Frictionless Data and Darwin Core - GBIF Data Blog

Frictionless data is about removing the friction in working with data through the creation of tools, standards, and best practices for publishing data using the Data Package standard, a containerization format for any kind of data. It offers specifications and software around data publication, transport and consumption. Similarly to Darwin Core, data resources are presented in CSV files while the data model is described in a JSON structure.


This is a companion discussion topic for the original entry at https://data-blog.gbif.org/post/frictionless-data-and-darwin-core/
2 Likes

Thanks for continuing to push on Frictionless Data. This appears to be the next logical step for DwC-A. Can you provide some suggestions on how a consumer of these data would best navigate many:many relationships? There are at least three ways to represent such relationships in flat csv files but no guidance for best practices. Would the onus be on a validator to accept some ways of representing relationships but not others? And, what about that eml.xml? It looks as if Frictionless Data has a rather loose, simple expectation for metadata in its datapackage.json (“just make new elements”) & there are no provisions for something like a community-endorsed or domain-specific metadata extension. Is this a problem?

Thanks for your comments,
Using a truly relation model (such as Frictionless Data) open opportunities for both Data consumers and producers. eg the later could publish locations, people, collections, habitats, hosts… in addition to taxons, observations/specimens and samples. Thanks to (primary and foreign keys) consumers will be able to understand and dig into all these additional entities, as they were published by the producer and validated by the standard.

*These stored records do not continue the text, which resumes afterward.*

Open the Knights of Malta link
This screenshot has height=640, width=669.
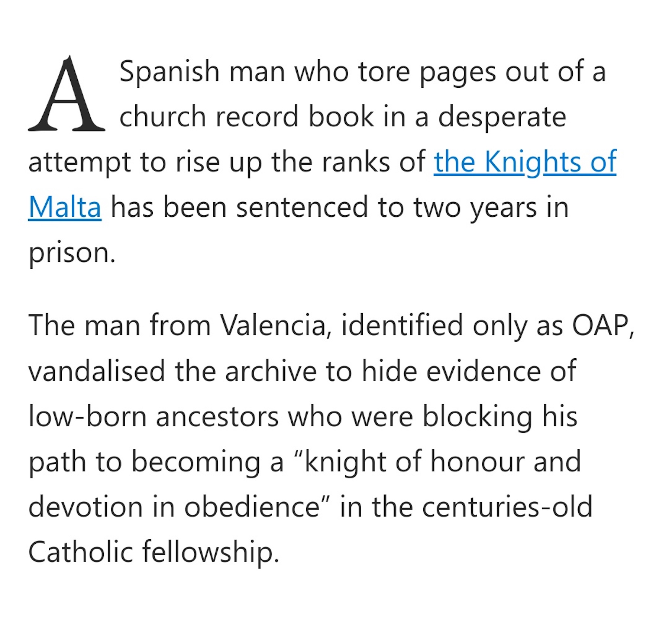tap(524, 162)
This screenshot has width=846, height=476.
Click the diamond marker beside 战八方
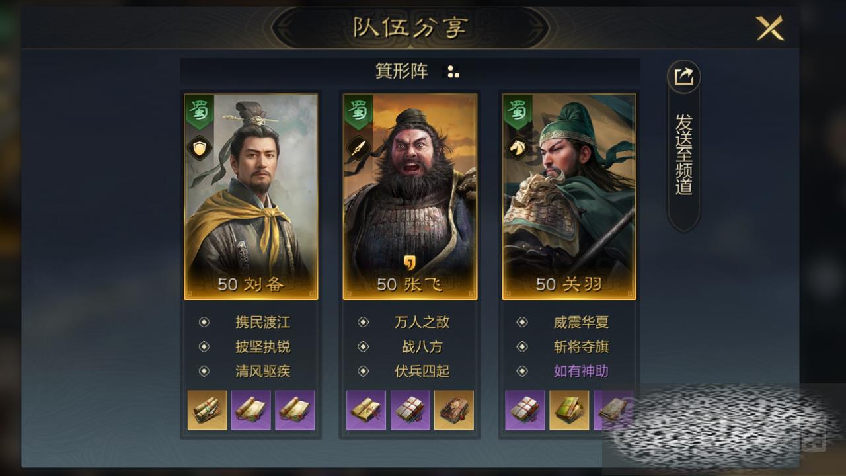(364, 347)
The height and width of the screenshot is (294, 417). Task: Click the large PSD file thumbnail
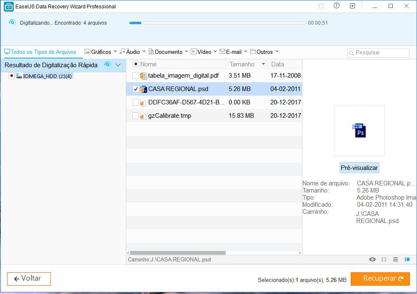360,131
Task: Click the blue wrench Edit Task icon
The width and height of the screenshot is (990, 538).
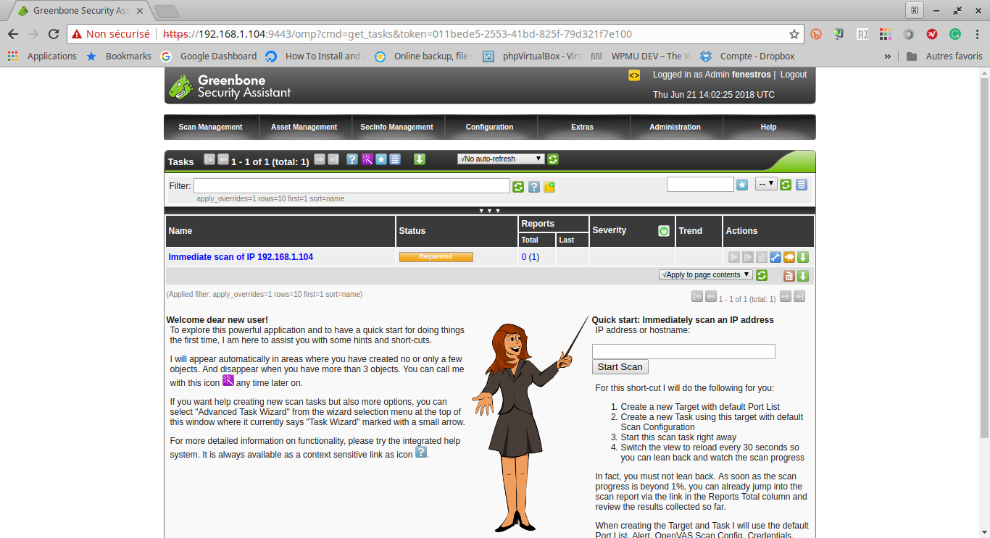Action: [x=775, y=257]
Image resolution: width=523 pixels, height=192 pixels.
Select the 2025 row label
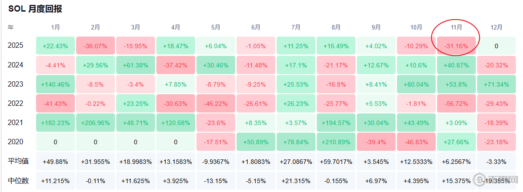click(15, 46)
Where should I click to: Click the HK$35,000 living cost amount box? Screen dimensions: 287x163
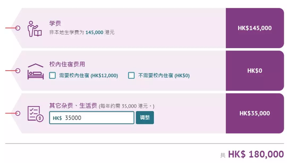255,113
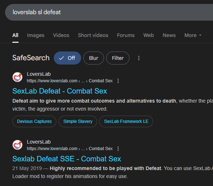Screen dimensions: 213x186
Task: Switch to the Videos tab
Action: tap(61, 35)
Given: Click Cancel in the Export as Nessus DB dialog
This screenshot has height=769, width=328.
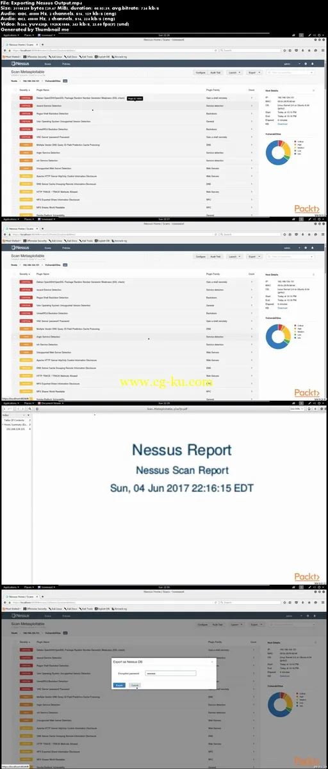Looking at the screenshot, I should pos(135,685).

On the metadata side, I do agree Frictionless Data is quite loose and only imposes to describe the data model/structure. But it also suggest to add a readme file and nothing prevent you to add an eml.xml (or other agreed metadata) in your data package. My tool keep the eml.xml (and all others files) in the data package. It also converts eml.xml into a human readable readme.md file. So the output of FrictionlessDarwinCore is both
a DarwinCore archive and a Data Package. But I do agree, well-defined metadata are crucial and should be both machine and human readable.
Hoping this answer you questions,